Relação com o trabalho não provada
A perícia afastou a relação entre a enfermidade e o trabalho. O perito tampouco encontrou elementos suficientes para caracterização de assédio moral. Segundo o apurado, o professor iniciou tratamento psiquiátrico antes mesmo de ser contratado, tratando-se de doença de perfil crônico, conforme provas do processo.
Para a julgadora, cabia ao trabalhador provar que as atividades desempenhadas agravaram a enfermidade, o que não fez. Ela ponderou que, com o início da pandemia, em março de 2020, as atividades presenciais da instituição foram suspensas e os professores passaram a atuar de forma remota, realidade que afetou toda a sociedade.

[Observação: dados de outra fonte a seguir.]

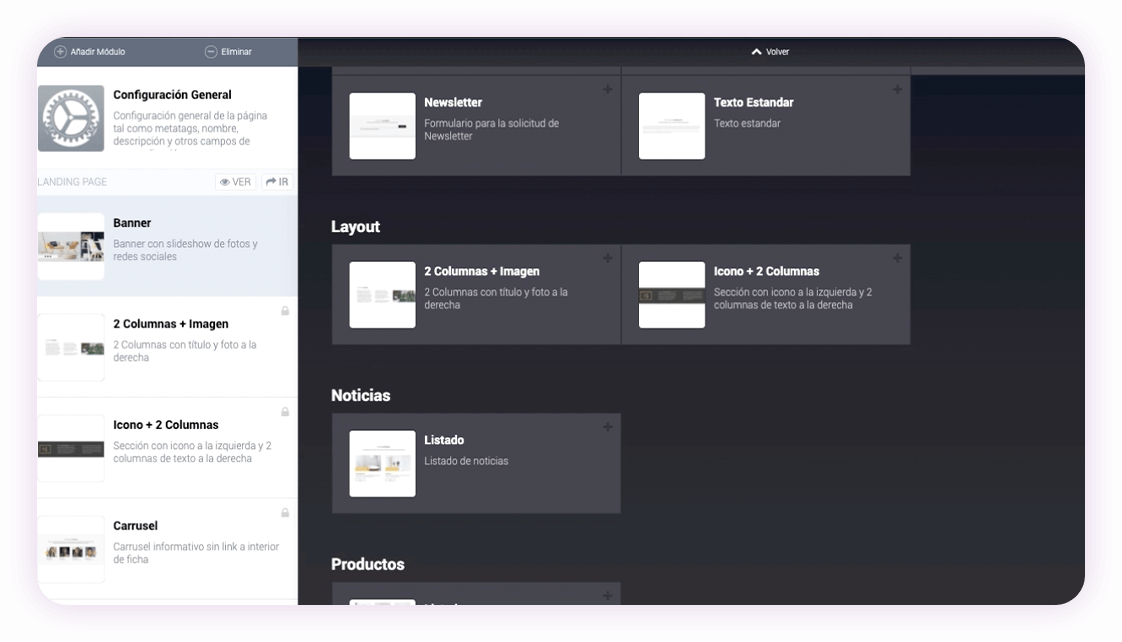Click the Texto Estandar thumbnail preview
Screen dimensions: 1122x642
point(672,126)
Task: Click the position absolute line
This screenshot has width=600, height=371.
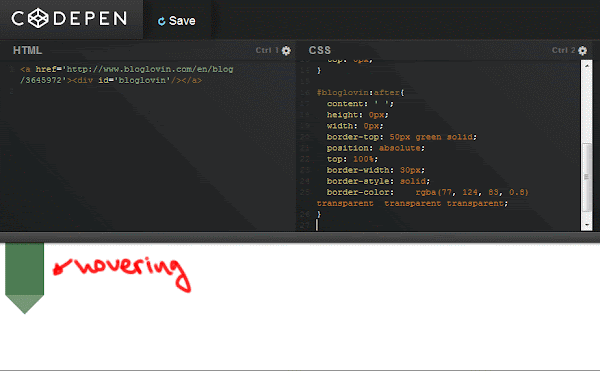Action: [x=375, y=148]
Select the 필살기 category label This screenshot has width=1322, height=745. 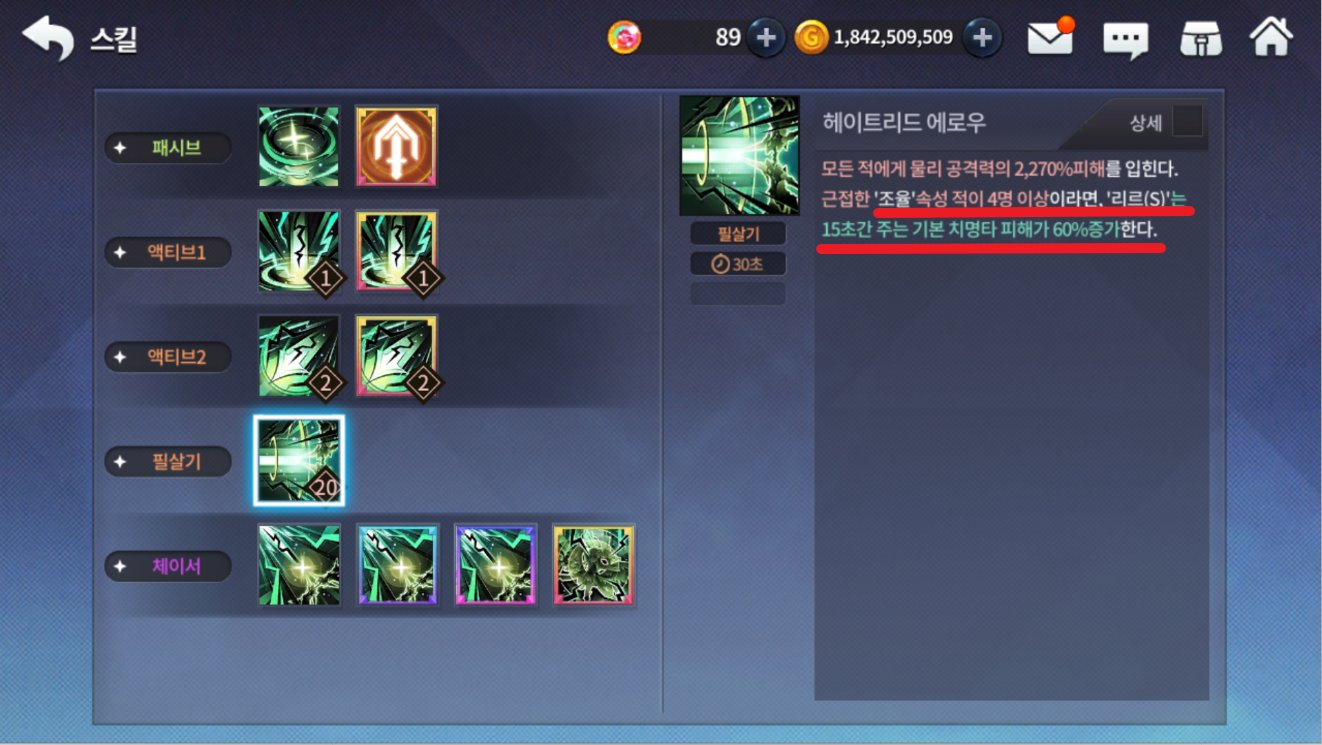point(168,461)
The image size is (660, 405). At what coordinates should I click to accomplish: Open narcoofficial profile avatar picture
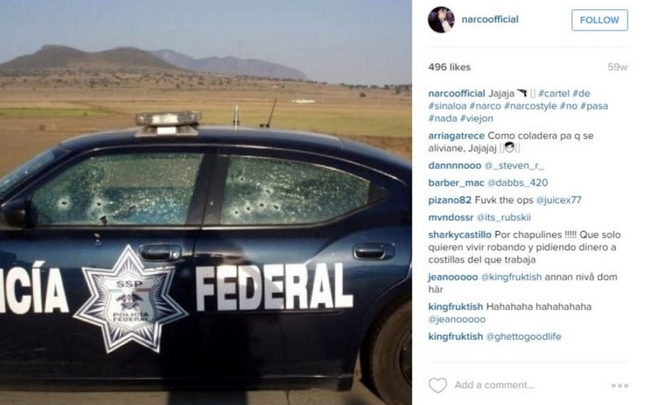pyautogui.click(x=441, y=19)
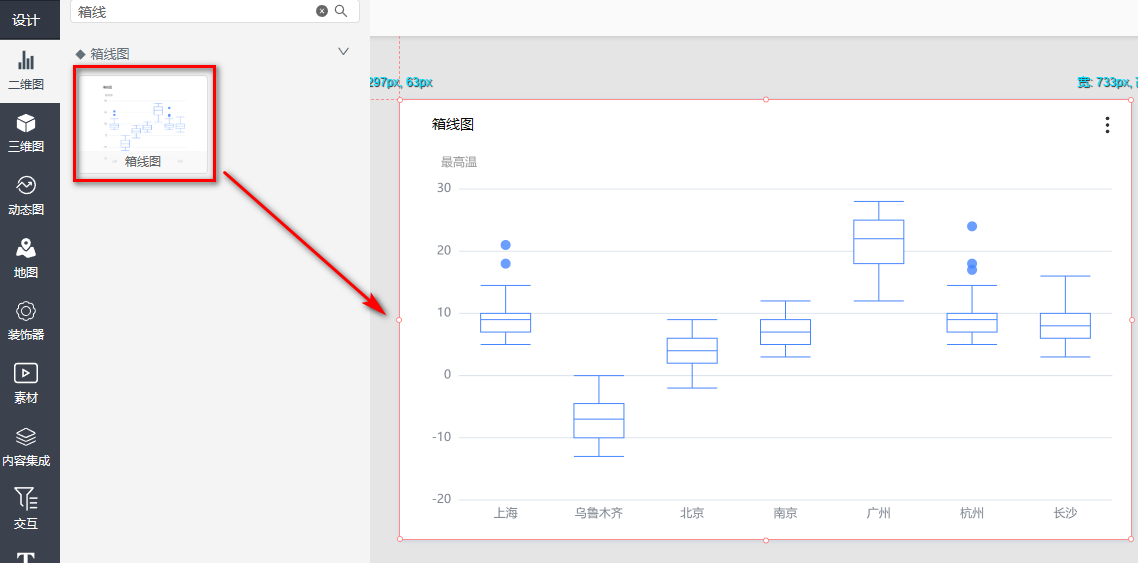This screenshot has width=1138, height=563.
Task: Click the magnifier search icon
Action: tap(341, 11)
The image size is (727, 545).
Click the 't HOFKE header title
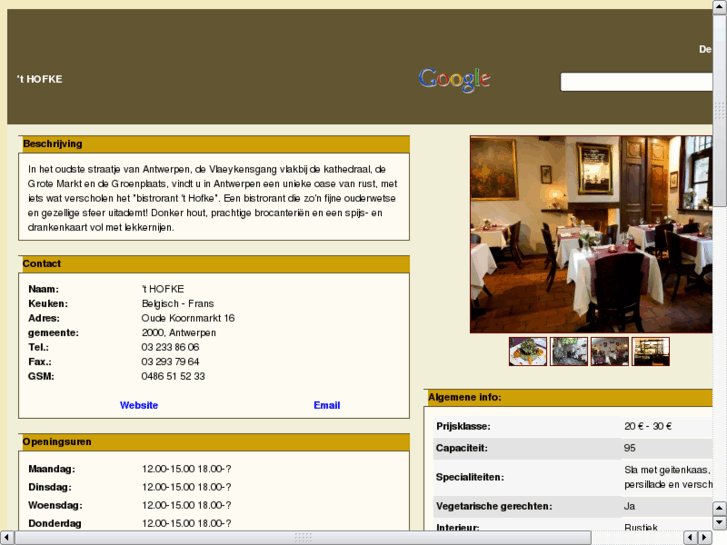pos(40,79)
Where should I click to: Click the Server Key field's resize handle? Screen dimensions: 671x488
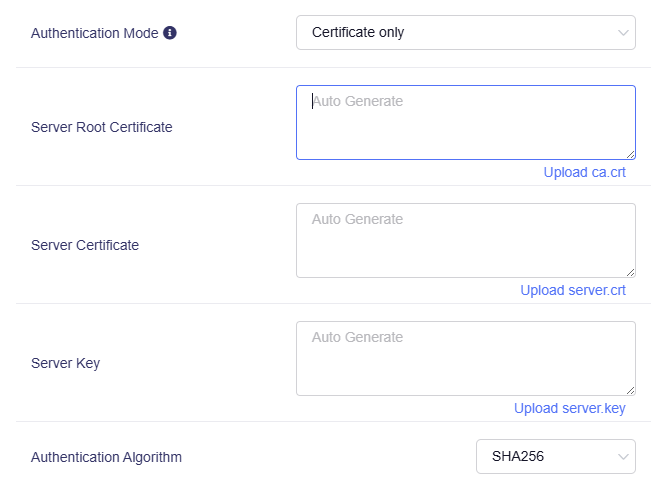(630, 390)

“Não há como atribuir culpa à instituição por tal situação, consequência da pandemia, que, repita-se, colheu a todos de surpresa, inclusive o governo, cujas medidas para contenção da disseminação do vírus se deram de acordo com o progresso dos estudos a respeito do tema”, expôs na sentença.
Por não identificar no processo qualquer atitude por parte da instituição que provasse a responsabilidade direta ou indireta pelo agravamento do quadro do trabalhador, a magistrada julgou improcedentes os pedidos que envolviam a alegação de que o transtorno bipolar teria relação com o trabalho. Em grau de recurso, os julgadores da Primeira Turma do TRT-MG confirmaram a sentença. O processo foi enviado ao TST para análise do recurso de revista.